Os despedimentos em massa, os despejos que continuam a acontecer, as pessoas que estão em casa em situação de risco por violência, junta-se os agressores com as vítimas, as pessoas que voltam a entrar no armário por terem famílias homofóbicas ou transfóbicas, as pessoas que vivem isoladas e que por esta situação vão estar ainda mais isoladas, os abandonos, a falta de financiamento para continuar a pagar as despesas básicas (casa, água, …), as muitas pessoas sem casa e deixadas ao abandono. O aumento do racismo, da xenofobia, da violência contra pessoas migradas. A desproteção a que as pessoas trabalhadoras do sexo estão sujeitas. A falta de políticas de cariz social peca em todas as suas frentes. Dando-se privilégio a manter uma economia em mínimos do que a proteger na íntegra, a população. Isto é mais do que económica, uma crise social.
É nestas alturas que devemos procurar estratégias comunitárias, procurar soluções que façam frente a esta estratégia de poder. Procurar soluções contra o isolamento e toda a repressão que se faz sentir.

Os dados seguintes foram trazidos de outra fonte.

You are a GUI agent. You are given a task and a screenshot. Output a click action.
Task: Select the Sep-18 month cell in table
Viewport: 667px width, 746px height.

Repensar o modo como vivemos em comunidade, como podemos estar presentes umas para as outras. É, neste momento, necessário criatividade para repensar o sistema. Pequenos gestos contam imenso, aquele telefonema para aquela pessoa que está só ou, as compras para uma pessoa vizinha. É repensar os nossos privilégios e entender como agora e no futuro podemos ter uma contribuição social mais assertiva, mais coerente com um sistema de luta pela igualdade social.
Porque todas as pessoas merecem uma vida digna Porque todas as pessoas merecem viver e não só sobreviver.